Of course, DLNA isn't the only way to roll. PLEX support is part of the package as well. (Just have to go into the dashboard and install the PLEX app.) It's actually possible to use PLEX on the NAS and the PS4 without anything more than a free PLEX membership. Here again, it's important to expect NAS performance when it comes to transcoding. Also, with just a $5 PLEX app, the Fire TV stick had access to the NAS media content, and that makes for an excellent convergence of tech. (And no worrying about sleeping PCs.)
The My Cloud EX2 Ultra has great potential as a back-up, and using the 2-bays to protect the data stored on one drive via a second redundant drive should minimize any potential for data loss. Few things are more deflating than having a carefully curated media server, picture library, or file repository go down with a drive. (I think of all the hard drives I own and use as either having failed me or hopefully managing to survive until unpowered retirement.) Thus, I would recommend a 2-bay set-up as a minimum. Of course, the EX2 Ultra does have expansion via USB 3.0, and the NAS can also can be backed up remotely or serve as back-up to another My Cloud device (and other NAS models). There are also Dropbox, ElephantDrive, and Amazon S3 cloud options available among other options for the NAS. Even so, I think using the same model drives in Raid 1 is a smart way to go.
As for the actual backing up of PC files, the WD SmartWare software is not something I would recommend. The WD Sync is more viable for simple jobs. I also really don't like the way that Windows does back-ups. I have to say that this is an area where Synology has a big edge, but manual file and folder selection suits me for right now.
My review unit for the My Could EX2 Ultra is the 4TB version, which includes two 2TB WD Red (WD20EFRX) drives. The drives are $89.99 each on Amazon right now, and although they are 5400 RPM drives, I have no complaints. Red drives are positioned for NAS duty and for various RAID configurations, but there's no chance that I'd run the NAS in RAID 0. The last thing I want is to lose two drives worth of data when one goes down. I suppose if it's being backed up remotely, then going for a 4TB RAID configuration might be an option, but I'd say in that case why even use a 2-drive NAS?
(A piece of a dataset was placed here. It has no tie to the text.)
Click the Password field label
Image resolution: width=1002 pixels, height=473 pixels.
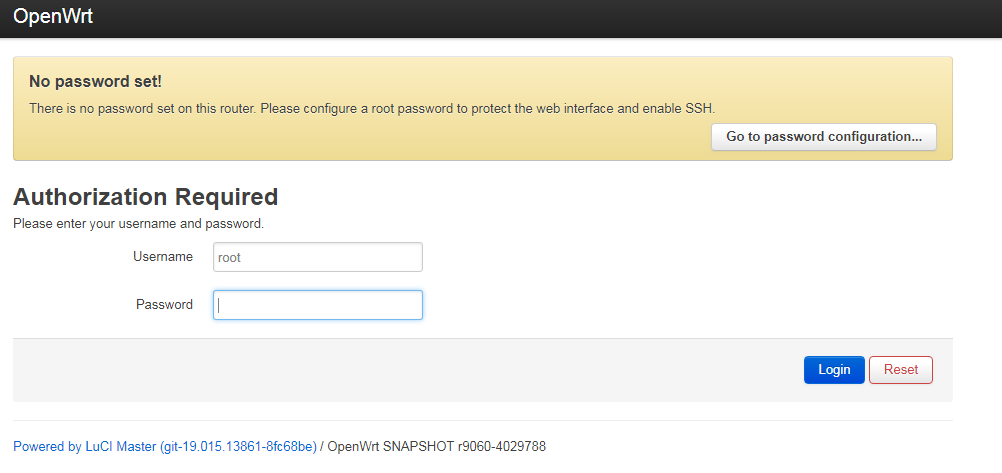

The enclosure itself looks more like a large external hard drive than a heavy-duty NAS, but the aesthetic is fine. (Plus it's under the desk.) When the drive is off and disconnected, the drives are easy to remove. The top pops open with the press of a button, and a single screw-in retaining bracket keeps the drives in place. Two screw-in bolts let the drives slide on the rails, and the only potential sadness is that the drives might be a little tricky to get out the first time. WD has attached simple plastic pulls to one bolt for each drive, so even out of the box from the factory, it's all pretty simple. If I had a pair of 6TB WD Red drives on hand, the hardware switch would take no time at all. Underneath the plastic shell, the NAS sports plenty of metal. There's nothing about the construction that I can see that suggests some kind of important wear and tear issue. If the enclosure were to fail, the drives could be extracted in mere moments.
Because I favor a 2-bay design, I consider the WD My Cloud EX2 Ultra the standard for an entry-level NAS for both regular consumers and more hands-on types. The CPU and RAM upgrades make the Ultra an obvious upgrade over the older EX2. There is serious capability and reliability (RAID 1) in the EX2 Ultra, but media serving doesn't cover all the bases. The third party app support, including PLEX, is very welcome. Some of the WD software is amazing, but other parts are tricky to work with or fall short of the mark. Hopefully, any improvements that WD makes in the next model will trickle down to the EX2 Ultra.